__PROVIDED DATA__:
┄┄┄┄┄┄
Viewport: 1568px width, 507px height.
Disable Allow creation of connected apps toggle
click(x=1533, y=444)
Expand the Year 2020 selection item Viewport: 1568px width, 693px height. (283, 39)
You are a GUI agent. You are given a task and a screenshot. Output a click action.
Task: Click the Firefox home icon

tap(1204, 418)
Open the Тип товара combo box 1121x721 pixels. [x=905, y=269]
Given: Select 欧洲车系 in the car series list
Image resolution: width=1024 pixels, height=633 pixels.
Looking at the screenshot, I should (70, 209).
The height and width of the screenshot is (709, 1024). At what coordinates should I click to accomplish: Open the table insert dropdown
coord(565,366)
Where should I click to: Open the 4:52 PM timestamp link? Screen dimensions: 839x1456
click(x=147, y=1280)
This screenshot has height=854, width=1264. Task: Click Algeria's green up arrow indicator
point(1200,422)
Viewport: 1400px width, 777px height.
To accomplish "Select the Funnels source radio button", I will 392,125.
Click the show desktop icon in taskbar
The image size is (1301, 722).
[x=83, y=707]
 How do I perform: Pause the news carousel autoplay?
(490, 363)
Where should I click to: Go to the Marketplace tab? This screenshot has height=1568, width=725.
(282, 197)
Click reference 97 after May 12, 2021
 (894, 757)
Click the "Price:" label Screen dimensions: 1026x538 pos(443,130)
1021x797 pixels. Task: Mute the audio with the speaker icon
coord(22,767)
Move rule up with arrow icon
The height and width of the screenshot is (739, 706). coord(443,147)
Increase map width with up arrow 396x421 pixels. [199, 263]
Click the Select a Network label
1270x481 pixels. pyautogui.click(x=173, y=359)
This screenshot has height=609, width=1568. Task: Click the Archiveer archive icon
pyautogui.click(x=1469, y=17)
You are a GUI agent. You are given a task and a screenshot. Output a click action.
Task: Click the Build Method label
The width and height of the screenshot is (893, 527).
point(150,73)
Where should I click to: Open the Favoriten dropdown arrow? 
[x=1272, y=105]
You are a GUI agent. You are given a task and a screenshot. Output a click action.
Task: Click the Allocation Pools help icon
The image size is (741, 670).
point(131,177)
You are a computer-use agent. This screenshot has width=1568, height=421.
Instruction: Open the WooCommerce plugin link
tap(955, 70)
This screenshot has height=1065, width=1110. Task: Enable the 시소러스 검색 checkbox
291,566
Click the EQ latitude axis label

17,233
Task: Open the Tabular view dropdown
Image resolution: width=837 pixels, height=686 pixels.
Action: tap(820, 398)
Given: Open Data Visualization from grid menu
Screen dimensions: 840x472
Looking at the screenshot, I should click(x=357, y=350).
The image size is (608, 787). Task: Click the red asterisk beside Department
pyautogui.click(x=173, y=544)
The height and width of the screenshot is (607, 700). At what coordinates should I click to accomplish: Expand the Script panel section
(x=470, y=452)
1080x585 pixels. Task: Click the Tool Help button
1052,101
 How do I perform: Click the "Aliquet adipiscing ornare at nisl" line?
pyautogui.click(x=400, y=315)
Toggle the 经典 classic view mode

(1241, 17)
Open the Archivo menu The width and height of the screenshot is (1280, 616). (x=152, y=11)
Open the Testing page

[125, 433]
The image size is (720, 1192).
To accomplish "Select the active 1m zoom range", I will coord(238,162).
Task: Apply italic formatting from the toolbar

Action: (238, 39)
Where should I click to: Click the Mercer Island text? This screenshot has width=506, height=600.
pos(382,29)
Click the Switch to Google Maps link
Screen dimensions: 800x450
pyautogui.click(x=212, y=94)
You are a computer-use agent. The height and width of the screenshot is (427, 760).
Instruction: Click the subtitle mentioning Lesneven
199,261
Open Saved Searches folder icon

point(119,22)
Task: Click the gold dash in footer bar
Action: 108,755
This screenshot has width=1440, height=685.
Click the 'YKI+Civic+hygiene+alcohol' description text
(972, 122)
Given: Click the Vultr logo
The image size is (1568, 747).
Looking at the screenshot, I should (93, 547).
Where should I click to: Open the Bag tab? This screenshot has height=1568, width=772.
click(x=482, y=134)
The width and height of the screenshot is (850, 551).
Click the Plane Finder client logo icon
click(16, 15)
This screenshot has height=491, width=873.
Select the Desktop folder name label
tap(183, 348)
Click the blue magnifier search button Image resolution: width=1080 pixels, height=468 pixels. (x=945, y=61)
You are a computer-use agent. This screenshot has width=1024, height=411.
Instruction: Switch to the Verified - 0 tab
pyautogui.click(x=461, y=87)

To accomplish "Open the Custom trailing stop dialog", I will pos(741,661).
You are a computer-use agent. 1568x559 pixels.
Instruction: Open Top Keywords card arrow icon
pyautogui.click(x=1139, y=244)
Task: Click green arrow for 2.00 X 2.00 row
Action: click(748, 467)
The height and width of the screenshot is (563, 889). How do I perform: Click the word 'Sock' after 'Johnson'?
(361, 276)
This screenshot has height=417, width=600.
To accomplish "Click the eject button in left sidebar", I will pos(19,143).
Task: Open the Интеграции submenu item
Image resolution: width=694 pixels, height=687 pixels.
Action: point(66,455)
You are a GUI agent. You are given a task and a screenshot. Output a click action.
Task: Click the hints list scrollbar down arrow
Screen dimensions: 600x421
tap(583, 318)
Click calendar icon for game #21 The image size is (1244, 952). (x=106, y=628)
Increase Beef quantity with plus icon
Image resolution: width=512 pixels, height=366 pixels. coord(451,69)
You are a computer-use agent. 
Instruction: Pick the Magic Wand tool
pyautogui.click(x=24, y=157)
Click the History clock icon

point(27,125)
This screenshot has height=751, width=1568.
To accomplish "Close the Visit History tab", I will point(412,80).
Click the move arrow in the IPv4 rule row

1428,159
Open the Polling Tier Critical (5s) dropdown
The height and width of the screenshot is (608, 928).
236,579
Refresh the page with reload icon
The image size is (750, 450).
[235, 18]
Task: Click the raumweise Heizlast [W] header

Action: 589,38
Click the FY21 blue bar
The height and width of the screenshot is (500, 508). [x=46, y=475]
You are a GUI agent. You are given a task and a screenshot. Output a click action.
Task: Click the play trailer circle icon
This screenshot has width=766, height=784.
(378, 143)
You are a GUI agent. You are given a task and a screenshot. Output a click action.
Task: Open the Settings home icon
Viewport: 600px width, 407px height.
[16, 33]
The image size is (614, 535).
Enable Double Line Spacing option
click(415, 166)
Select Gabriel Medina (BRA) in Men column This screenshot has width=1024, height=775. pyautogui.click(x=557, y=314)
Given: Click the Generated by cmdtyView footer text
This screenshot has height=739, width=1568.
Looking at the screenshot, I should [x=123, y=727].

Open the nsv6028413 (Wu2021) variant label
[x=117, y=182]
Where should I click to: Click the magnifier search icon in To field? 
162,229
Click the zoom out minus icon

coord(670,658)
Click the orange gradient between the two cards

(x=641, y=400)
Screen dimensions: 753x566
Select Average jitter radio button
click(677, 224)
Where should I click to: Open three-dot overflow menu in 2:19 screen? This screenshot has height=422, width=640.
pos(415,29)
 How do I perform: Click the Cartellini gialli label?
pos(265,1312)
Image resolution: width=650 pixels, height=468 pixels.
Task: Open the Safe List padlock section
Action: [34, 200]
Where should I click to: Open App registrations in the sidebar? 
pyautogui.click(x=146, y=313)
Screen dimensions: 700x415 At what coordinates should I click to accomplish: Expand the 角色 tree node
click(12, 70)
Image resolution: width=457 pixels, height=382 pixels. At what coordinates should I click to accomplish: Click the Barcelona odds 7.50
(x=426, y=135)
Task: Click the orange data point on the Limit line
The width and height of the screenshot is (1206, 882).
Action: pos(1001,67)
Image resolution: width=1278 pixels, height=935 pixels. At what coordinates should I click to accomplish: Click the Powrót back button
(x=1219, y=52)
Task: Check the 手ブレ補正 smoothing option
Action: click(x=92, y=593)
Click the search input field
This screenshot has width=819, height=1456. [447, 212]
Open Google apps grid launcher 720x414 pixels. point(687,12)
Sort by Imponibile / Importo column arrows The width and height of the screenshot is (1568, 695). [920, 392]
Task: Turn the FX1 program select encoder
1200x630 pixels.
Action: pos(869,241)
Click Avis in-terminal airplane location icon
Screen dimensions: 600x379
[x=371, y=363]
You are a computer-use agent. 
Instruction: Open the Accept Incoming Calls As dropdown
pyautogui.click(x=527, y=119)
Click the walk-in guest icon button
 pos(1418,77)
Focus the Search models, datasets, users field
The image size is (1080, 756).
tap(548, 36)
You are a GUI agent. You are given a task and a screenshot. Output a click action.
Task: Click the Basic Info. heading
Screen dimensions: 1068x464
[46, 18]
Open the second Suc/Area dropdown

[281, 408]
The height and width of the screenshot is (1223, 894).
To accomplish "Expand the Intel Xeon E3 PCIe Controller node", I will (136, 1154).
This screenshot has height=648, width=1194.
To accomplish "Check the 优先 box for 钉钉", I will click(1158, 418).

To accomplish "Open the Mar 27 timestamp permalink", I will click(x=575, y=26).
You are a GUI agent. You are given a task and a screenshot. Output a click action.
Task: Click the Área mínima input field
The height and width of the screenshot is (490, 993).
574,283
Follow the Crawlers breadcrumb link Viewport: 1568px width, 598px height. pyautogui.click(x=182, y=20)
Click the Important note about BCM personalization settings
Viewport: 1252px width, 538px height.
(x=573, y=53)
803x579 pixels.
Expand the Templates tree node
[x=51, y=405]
┄┄┄┄┄┄
__DESCRIPTION OF THE TASK__:
Print again the lines of the entries above that fall between the line holding "Instruction: Click the" and the line holding "This screenshot has height=491, width=873.", inclusive, exactly as they stand.

__RESULT OF THE TASK__:
Instruction: Click the subtitle mentioning Lesneven
199,261
Open Saved Searches folder icon

point(119,22)
Task: Click the gold dash in footer bar
Action: 108,755
This screenshot has width=1440, height=685.
Click the 'YKI+Civic+hygiene+alcohol' description text
(972, 122)
Given: Click the Vultr logo
The image size is (1568, 747).
Looking at the screenshot, I should (93, 547).
Where should I click to: Open the Bag tab? This screenshot has height=1568, width=772.
click(x=482, y=134)
The width and height of the screenshot is (850, 551).
Click the Plane Finder client logo icon
click(16, 15)
This screenshot has height=491, width=873.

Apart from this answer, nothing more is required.